= John Hyslop Bell =

Scottish journalist, newspaper owner and editor

John Hyslop Bell (c. 1833-1920) was a Scottish journalist, newspaper owner and editor.

==Life==
Born in Scotland, he made his name as proprietor and editor of the South Durham Mercury in Hartlepool, which was at the time, County Durham's only morning newspaper.
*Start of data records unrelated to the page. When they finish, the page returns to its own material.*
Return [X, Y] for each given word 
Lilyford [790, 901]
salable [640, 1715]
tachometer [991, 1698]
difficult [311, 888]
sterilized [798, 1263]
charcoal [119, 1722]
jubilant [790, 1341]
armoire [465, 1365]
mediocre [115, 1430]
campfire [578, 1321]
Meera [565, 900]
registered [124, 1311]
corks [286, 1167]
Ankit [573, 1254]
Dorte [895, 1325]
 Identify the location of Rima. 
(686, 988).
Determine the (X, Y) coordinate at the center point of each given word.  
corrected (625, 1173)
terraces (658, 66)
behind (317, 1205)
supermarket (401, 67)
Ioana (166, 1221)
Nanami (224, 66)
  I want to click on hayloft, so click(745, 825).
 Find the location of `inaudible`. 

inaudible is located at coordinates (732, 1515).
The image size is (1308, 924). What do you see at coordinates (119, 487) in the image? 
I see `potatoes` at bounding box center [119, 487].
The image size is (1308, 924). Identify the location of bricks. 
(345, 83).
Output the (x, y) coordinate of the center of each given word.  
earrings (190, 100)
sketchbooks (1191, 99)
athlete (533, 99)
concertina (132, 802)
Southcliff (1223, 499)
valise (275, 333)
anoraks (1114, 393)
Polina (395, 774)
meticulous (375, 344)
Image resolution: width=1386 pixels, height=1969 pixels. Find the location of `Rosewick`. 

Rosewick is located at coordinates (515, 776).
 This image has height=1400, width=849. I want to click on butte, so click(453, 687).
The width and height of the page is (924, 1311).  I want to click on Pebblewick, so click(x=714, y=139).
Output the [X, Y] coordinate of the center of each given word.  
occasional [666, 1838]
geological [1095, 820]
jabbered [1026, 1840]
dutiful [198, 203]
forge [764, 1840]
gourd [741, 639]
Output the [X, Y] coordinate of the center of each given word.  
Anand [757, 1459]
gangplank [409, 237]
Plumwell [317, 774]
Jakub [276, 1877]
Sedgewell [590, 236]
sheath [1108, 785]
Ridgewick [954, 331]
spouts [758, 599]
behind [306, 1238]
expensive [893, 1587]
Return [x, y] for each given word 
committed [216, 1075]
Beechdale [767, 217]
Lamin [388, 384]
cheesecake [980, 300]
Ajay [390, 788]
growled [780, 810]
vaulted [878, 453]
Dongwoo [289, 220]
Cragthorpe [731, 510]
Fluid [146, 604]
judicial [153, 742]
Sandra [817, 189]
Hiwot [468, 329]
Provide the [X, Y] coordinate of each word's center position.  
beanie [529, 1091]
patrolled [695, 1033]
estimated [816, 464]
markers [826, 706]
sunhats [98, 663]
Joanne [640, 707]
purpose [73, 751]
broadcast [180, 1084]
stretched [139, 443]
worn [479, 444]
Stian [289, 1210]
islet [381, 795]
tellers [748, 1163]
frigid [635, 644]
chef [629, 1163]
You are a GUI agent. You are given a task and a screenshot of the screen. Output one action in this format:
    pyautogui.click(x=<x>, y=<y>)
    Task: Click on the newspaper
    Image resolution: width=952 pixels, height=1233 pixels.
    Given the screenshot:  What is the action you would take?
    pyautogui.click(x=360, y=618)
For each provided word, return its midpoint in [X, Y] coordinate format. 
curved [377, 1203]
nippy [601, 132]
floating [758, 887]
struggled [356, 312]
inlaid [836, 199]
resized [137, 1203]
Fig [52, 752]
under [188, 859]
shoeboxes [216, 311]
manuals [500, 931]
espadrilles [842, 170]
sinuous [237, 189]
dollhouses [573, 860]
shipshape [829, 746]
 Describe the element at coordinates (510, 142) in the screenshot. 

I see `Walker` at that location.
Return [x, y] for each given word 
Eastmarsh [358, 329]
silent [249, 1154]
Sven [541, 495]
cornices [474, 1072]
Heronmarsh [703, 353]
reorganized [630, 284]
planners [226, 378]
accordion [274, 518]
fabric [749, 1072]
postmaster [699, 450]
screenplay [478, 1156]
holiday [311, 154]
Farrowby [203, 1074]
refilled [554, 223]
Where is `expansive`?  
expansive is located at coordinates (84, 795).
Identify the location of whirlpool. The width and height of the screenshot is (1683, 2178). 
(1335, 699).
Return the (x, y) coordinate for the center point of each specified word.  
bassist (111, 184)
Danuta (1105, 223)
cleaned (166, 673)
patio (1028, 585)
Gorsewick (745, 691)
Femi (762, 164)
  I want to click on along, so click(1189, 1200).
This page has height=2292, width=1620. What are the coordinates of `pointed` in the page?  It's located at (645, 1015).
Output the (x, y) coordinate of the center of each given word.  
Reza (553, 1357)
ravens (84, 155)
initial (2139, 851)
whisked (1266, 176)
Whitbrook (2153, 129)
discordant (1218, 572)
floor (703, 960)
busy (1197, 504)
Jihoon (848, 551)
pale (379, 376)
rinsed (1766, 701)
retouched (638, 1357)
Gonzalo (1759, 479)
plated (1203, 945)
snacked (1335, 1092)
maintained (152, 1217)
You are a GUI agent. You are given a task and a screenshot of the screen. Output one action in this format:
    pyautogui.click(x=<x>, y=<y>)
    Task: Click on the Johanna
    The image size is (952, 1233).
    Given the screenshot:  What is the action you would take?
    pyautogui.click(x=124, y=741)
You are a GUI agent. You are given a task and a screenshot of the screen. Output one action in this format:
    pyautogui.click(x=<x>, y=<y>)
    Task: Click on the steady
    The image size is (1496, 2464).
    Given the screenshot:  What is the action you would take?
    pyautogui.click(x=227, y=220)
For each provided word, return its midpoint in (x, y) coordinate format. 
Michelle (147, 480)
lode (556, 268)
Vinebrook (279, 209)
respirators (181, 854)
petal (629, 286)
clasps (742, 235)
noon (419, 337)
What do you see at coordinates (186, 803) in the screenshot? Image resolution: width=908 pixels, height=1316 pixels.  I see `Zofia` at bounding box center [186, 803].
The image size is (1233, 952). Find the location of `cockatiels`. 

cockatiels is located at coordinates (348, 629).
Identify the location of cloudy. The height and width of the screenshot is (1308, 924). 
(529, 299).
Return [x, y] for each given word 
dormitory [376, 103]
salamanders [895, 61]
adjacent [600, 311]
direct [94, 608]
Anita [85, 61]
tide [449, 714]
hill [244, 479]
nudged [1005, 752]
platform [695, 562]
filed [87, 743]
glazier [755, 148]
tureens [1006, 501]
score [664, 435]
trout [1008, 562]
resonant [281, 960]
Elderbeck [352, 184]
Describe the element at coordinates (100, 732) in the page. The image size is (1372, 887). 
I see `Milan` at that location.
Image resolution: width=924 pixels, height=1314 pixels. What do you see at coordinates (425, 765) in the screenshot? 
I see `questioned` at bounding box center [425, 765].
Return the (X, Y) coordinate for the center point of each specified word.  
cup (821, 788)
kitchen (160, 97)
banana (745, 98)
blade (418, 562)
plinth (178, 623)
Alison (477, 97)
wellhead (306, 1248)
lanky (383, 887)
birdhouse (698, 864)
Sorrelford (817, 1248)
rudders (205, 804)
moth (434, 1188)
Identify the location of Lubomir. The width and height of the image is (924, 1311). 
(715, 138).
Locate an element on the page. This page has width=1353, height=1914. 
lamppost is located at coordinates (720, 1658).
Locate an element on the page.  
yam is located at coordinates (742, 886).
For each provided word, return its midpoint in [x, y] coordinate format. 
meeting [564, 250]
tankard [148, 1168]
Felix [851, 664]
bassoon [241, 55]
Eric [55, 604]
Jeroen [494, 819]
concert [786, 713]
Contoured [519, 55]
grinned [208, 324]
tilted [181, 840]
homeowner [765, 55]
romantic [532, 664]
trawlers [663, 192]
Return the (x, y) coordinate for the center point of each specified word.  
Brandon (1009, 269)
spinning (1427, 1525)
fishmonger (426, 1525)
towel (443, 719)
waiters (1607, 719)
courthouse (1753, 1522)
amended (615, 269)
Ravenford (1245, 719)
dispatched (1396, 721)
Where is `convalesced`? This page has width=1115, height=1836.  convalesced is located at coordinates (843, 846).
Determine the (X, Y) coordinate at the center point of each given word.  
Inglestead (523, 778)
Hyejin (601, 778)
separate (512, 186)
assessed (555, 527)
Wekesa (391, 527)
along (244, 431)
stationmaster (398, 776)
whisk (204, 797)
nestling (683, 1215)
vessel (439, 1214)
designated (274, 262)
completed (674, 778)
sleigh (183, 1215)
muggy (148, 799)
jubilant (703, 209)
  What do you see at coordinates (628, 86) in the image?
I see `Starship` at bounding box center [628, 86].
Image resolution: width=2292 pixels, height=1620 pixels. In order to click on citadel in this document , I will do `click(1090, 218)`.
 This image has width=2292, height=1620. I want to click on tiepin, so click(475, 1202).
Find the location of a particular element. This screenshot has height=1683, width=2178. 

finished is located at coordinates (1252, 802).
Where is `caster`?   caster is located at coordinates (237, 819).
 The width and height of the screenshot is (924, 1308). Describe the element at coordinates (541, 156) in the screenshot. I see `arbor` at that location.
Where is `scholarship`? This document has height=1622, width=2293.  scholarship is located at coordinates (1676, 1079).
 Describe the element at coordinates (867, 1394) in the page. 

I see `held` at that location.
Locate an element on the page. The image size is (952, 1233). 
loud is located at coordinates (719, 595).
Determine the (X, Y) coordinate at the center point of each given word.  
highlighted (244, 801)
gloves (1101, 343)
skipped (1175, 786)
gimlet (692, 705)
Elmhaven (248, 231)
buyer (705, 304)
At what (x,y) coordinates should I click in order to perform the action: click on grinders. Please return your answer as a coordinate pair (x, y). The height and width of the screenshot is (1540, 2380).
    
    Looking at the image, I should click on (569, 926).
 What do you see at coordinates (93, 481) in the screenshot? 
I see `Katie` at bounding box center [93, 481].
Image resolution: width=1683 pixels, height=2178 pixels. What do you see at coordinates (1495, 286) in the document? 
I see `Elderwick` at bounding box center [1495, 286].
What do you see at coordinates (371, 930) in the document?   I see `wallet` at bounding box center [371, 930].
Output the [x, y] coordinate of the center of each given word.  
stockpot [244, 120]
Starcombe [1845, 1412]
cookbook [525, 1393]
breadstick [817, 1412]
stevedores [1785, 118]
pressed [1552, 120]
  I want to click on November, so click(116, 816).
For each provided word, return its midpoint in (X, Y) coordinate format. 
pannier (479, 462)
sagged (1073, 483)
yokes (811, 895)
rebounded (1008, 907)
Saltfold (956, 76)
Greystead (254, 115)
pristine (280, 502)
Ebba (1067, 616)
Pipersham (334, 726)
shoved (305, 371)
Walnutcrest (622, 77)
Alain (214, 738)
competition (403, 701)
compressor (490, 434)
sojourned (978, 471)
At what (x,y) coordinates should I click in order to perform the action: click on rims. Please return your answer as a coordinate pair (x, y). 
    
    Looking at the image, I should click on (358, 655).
In 1870, at the request of the powerful Pease family in Darlington, he founded The Northern Echo, ostensibly to counter the rhetoric of rival papers, the Darlington & Stockton Times and the Darlington Mercury.

A stalwart Liberal and Gladstonian, and a formidable journalist in his own right, he gained prominence within the Liberal Party through his tireless efforts for the causes of industrial arbitration and education, and was an early advocate of Irish Home Rule.

Arguably, Bell's greatest contribution to journalism lay in his discovery of W. T. Stead, whom he installed as editor of The Northern Echo in 1871 at the age of just 22. When Stead left to join the Pall Mall Gazette in 1880, Bell's search for a suitable replacement was only partially successful and, perhaps frustrated by this, or troubled by discontent within the Liberal Party itself, he severed ties with the Echo in 1889. Thereafter, he seems to have hit on hard times, and in 1894, a £3000 fund was raised for him by the Liberal Party in appreciation of his "great public services during his long connection with journalism in the North of England."

In 1897, Bell became coroner for Stockton-on-Tees, He died in 1920.